===== Data rows =====

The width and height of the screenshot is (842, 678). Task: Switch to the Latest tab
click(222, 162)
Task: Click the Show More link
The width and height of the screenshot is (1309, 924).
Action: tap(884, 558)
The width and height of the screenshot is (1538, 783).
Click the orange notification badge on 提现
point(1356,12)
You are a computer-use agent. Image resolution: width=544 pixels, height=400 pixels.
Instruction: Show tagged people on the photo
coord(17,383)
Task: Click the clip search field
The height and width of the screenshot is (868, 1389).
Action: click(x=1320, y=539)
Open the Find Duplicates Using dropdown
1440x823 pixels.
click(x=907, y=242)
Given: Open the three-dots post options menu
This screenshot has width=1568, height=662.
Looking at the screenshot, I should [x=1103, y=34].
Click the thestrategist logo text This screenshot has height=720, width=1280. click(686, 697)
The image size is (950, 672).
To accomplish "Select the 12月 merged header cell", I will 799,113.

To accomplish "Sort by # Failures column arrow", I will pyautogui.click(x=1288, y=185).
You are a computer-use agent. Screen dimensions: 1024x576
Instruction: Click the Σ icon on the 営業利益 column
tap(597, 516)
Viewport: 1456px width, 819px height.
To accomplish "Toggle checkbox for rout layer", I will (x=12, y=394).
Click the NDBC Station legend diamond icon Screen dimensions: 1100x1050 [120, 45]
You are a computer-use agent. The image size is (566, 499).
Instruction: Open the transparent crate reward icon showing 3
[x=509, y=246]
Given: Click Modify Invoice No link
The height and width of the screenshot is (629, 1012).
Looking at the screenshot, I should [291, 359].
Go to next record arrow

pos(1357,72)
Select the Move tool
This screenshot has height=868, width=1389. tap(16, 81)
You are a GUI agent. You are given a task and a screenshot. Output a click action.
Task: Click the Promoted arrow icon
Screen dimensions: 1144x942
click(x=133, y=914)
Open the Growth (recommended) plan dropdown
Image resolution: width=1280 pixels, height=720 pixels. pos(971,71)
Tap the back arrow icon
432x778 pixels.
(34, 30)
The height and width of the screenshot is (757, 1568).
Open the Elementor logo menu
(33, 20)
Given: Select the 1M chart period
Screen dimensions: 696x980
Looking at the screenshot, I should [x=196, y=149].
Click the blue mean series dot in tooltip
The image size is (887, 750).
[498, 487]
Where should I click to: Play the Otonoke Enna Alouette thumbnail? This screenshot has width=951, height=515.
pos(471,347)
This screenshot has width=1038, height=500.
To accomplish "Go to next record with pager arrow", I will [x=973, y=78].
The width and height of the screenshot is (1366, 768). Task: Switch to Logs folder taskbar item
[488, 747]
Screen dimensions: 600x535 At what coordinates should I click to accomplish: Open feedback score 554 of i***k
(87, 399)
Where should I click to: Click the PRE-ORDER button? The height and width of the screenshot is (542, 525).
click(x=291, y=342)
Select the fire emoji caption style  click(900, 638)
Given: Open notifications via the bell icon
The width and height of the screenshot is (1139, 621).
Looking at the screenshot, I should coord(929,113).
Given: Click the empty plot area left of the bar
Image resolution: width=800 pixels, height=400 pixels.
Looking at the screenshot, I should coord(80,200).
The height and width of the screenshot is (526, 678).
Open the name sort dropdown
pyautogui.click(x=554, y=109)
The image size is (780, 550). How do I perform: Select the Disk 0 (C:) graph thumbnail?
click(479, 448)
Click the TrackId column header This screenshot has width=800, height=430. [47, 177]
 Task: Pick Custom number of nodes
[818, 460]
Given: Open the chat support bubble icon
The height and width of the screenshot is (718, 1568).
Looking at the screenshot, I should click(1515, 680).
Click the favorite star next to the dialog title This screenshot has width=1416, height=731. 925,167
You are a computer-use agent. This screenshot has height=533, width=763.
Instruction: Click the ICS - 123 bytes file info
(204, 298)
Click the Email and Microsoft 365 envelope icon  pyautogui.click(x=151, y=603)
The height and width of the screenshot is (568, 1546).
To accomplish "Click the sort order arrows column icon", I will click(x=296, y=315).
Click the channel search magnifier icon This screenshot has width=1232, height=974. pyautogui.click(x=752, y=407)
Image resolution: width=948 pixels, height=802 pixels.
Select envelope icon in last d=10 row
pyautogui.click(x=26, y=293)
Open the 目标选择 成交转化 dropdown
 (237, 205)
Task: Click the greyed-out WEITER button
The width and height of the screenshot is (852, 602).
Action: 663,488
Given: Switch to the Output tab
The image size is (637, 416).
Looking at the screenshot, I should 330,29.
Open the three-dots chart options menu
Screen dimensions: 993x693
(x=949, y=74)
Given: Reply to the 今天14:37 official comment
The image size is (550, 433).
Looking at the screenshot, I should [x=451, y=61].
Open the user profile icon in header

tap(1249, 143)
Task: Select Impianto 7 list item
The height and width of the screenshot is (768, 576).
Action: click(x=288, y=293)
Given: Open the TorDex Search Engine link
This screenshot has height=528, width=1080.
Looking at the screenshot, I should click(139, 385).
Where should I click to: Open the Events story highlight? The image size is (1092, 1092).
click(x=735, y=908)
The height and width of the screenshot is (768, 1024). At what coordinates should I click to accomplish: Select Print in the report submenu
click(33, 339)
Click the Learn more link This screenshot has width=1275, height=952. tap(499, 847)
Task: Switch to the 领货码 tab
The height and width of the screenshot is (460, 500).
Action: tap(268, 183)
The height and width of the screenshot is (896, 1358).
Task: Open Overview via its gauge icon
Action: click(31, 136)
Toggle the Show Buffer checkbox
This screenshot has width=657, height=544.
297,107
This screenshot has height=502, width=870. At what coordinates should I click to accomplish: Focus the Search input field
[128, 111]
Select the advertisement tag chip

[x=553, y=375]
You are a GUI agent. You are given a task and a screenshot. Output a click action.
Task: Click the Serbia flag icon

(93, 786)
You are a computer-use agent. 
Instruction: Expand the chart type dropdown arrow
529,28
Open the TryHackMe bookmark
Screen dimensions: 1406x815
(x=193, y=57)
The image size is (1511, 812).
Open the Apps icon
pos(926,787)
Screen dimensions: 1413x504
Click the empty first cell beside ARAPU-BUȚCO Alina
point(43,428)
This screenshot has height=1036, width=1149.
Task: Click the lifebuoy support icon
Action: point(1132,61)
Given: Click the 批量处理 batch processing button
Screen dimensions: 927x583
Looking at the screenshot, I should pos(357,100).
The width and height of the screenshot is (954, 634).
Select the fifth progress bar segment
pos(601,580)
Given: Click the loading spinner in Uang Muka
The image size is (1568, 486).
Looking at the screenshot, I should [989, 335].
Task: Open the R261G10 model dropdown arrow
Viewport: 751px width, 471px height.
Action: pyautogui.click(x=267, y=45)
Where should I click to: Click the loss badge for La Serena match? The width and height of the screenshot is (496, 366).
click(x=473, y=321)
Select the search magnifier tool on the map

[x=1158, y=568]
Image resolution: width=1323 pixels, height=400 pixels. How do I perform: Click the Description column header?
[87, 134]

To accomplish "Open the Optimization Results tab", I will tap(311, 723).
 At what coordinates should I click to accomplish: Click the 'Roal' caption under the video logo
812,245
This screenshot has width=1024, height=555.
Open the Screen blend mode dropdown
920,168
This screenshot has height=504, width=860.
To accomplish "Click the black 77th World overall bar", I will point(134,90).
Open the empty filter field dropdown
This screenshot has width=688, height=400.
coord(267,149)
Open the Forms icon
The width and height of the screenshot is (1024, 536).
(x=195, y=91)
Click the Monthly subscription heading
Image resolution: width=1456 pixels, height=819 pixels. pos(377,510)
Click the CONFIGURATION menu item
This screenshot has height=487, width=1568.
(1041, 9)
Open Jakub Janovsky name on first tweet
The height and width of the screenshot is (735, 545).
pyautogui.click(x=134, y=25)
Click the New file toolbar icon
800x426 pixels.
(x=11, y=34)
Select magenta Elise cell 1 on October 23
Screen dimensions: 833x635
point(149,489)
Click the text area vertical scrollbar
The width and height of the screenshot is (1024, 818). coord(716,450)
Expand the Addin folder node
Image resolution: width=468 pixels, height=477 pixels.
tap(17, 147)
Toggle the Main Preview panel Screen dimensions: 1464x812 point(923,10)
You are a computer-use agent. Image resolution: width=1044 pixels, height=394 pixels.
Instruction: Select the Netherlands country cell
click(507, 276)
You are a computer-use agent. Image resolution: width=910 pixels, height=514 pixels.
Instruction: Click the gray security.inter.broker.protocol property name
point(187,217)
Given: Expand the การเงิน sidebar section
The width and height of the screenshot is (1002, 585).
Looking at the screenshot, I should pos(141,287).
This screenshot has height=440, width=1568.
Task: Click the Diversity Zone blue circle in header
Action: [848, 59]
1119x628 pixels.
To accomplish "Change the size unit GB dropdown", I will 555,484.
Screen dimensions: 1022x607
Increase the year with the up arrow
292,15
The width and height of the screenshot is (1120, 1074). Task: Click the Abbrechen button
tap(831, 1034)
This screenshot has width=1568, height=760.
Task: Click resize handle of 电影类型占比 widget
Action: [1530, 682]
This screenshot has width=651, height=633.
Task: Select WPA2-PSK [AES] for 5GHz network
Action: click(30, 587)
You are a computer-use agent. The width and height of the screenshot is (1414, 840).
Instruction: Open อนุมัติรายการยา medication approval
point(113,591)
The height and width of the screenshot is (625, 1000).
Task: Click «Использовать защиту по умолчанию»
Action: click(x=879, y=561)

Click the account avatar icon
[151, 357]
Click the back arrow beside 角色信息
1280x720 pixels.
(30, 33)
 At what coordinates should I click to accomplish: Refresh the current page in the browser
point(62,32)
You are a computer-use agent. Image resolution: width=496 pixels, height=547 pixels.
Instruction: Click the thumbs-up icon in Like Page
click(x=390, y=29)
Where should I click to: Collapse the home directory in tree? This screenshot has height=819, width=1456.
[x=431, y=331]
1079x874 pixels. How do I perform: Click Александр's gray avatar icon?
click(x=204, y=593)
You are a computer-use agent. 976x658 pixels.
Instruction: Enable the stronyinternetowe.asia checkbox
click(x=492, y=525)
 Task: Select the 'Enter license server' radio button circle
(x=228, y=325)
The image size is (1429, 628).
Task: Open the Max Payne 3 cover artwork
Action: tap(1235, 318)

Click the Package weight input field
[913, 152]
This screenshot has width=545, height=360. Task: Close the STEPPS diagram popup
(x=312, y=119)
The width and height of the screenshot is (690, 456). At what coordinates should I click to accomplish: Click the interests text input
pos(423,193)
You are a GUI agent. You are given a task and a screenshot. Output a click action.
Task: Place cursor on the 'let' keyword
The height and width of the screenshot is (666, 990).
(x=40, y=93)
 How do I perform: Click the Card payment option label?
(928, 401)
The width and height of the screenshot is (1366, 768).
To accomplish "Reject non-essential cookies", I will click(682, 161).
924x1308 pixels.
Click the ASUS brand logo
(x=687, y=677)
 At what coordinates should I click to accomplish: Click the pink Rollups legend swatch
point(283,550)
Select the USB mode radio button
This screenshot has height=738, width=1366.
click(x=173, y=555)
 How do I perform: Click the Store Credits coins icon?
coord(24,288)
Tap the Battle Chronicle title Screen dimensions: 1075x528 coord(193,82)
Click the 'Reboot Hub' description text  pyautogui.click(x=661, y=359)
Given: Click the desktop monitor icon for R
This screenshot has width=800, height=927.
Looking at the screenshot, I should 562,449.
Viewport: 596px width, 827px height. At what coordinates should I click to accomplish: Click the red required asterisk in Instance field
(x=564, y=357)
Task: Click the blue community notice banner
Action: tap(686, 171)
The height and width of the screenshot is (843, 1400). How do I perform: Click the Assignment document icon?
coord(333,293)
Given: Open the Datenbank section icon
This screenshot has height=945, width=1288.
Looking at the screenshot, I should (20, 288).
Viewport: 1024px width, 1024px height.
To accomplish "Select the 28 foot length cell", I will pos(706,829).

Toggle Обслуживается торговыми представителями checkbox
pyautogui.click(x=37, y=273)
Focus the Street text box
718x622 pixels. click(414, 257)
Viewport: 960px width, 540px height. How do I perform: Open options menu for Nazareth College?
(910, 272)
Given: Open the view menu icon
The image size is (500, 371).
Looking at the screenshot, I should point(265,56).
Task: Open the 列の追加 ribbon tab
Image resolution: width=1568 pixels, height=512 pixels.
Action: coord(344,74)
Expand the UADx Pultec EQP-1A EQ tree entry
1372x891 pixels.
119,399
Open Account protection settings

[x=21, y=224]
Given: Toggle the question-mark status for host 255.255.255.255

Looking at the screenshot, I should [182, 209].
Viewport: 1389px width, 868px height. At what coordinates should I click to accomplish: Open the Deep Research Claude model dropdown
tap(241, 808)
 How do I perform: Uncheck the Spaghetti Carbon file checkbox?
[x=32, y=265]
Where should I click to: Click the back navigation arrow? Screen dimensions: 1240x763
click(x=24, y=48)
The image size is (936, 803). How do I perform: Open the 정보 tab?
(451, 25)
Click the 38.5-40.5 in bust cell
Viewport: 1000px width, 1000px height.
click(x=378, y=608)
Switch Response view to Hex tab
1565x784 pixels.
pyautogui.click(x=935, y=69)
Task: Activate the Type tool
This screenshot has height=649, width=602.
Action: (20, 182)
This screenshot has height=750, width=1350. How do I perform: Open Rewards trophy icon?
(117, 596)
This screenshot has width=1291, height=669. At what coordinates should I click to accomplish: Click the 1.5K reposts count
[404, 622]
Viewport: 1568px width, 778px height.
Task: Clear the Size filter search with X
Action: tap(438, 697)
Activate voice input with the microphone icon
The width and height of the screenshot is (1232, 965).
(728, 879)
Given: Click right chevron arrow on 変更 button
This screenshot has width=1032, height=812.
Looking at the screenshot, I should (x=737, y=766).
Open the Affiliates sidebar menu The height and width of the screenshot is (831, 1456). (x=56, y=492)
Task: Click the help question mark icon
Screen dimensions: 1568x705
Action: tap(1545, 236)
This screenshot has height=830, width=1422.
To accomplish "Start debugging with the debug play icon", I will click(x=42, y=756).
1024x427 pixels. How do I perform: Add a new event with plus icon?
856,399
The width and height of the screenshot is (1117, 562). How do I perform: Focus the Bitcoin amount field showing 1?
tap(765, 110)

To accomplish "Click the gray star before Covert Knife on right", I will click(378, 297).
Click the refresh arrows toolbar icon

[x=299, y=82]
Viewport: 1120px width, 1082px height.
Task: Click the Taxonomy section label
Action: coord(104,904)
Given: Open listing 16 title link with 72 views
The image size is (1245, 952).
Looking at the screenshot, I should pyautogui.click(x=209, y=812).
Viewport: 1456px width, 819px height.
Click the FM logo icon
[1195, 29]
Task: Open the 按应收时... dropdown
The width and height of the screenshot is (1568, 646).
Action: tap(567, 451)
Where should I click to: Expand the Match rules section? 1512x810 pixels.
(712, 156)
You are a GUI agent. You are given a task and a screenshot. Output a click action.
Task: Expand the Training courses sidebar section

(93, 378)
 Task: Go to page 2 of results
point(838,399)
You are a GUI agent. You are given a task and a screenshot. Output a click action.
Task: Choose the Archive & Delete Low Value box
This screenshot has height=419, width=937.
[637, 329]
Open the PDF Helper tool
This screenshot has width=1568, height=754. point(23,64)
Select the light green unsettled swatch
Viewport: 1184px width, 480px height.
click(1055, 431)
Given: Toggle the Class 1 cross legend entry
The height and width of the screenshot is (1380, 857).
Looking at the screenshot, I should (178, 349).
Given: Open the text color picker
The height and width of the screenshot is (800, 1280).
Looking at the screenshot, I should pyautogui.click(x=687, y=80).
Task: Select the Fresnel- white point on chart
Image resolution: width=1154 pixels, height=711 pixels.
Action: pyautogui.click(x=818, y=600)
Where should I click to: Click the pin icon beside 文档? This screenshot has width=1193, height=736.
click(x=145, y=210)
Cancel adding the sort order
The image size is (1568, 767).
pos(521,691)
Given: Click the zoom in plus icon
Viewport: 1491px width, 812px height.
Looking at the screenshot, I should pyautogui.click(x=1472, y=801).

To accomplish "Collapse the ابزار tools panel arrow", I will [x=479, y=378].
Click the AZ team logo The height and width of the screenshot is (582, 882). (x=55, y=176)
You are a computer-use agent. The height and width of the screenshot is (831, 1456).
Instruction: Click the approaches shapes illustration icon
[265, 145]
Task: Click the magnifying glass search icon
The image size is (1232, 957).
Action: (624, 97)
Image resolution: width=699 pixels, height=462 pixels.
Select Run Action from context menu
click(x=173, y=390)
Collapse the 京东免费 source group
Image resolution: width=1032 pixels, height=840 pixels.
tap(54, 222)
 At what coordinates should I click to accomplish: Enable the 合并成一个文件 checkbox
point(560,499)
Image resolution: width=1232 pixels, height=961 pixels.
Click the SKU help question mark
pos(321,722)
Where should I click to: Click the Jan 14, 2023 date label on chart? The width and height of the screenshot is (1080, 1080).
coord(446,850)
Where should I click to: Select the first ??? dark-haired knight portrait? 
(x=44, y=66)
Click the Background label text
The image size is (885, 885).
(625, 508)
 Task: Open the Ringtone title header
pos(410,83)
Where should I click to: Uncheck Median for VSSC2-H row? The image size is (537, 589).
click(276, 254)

=====

(Description of the task) Swap "Background" for "Foreground" in the part that opens with the line containing "Where should I click to: Click the Jan" and runs to the end of the lines. Then write out that part again with nothing else changed.

(Right answer)
Where should I click to: Click the Jan 14, 2023 date label on chart? The width and height of the screenshot is (1080, 1080).
coord(446,850)
Where should I click to: Select the first ??? dark-haired knight portrait? 
(x=44, y=66)
Click the Foreground label text
The image size is (885, 885).
(625, 508)
 Task: Open the Ringtone title header
pos(410,83)
Where should I click to: Uncheck Median for VSSC2-H row? The image size is (537, 589).
click(276, 254)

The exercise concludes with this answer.